SeverityRisk FactorMitigant
MediumElevated Medicaid exposure (38.9%)Medicaid reimburses below cost in most states. Mitigant: denial reduction lever has highest impact on Medicaid claims
HighElevated distress probabilityModel estimates 57.5% probability of financial distress.

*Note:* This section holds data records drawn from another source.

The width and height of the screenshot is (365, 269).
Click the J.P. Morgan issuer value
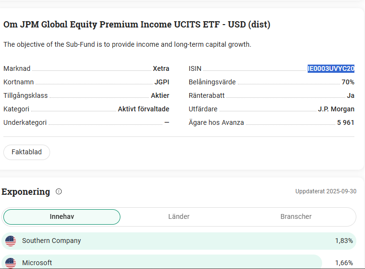(336, 109)
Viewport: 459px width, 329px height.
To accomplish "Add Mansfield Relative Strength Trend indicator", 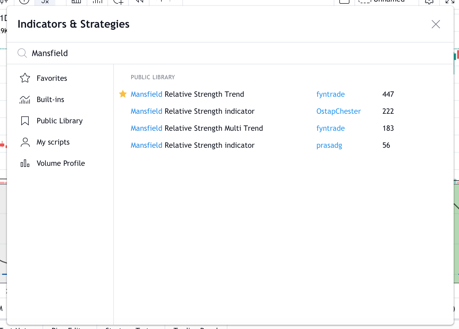I will click(x=187, y=94).
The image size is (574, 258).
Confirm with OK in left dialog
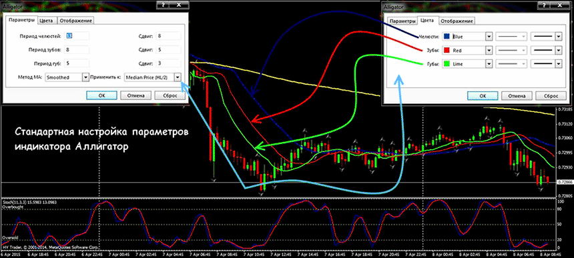pyautogui.click(x=101, y=95)
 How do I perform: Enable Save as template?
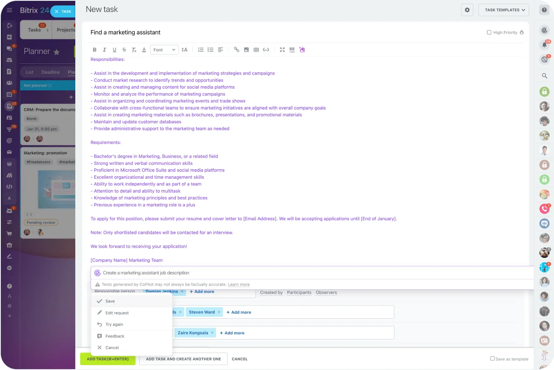(x=492, y=359)
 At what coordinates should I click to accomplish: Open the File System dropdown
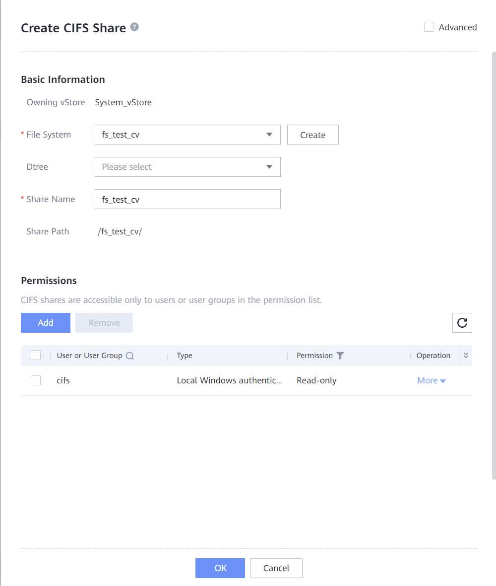[187, 135]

Mitigant: distressed entry pricing (7-9x) compensates for risk

8. Data Sources & Methodology Appendix

Data Sources

  • CMS HCRIS Cost Reports (Medicare-certified hospitals)
  • CMS Medicare Utilization (DRG-level volumes)
  • CMS Chronic Conditions (county-level disease prevalence)
  • HCRIS multi-year trend data (financial time series)

Comparable Selection

  • 29 hospitals with 8-32 beds
  • Same-state prioritization (n=31)
  • Comp margins: P25=-10.5% / P50=-3.8% / P75=6.9%

Bridge Methodology

  • Targets: P75 of comparable peers (60% gap closure)
  • Denial: avoidable share = 35% of delta × NPR
  • AR: bad debt coefficient = $0.65 per day per $1K NPR
  • NCR: 60% coefficient on collection rate improvement
  • CDI: 0.75% of Medicare revenue per 0.01 CMI point

Returns Assumptions

  • Leverage: 5.5x entry (84.6% debt / 15.4% equity)
  • Organic growth: 3% annual EBITDA growth
  • Debt paydown: 10% of principal per year
  • Hold period: 5 years

Generated by SeekingChartis on April 26, 2026. All predictions use public data only. Confidence intervals calibrated via split conformal prediction (90% coverage target). This memo is for informational purposes and does not constitute investment advice.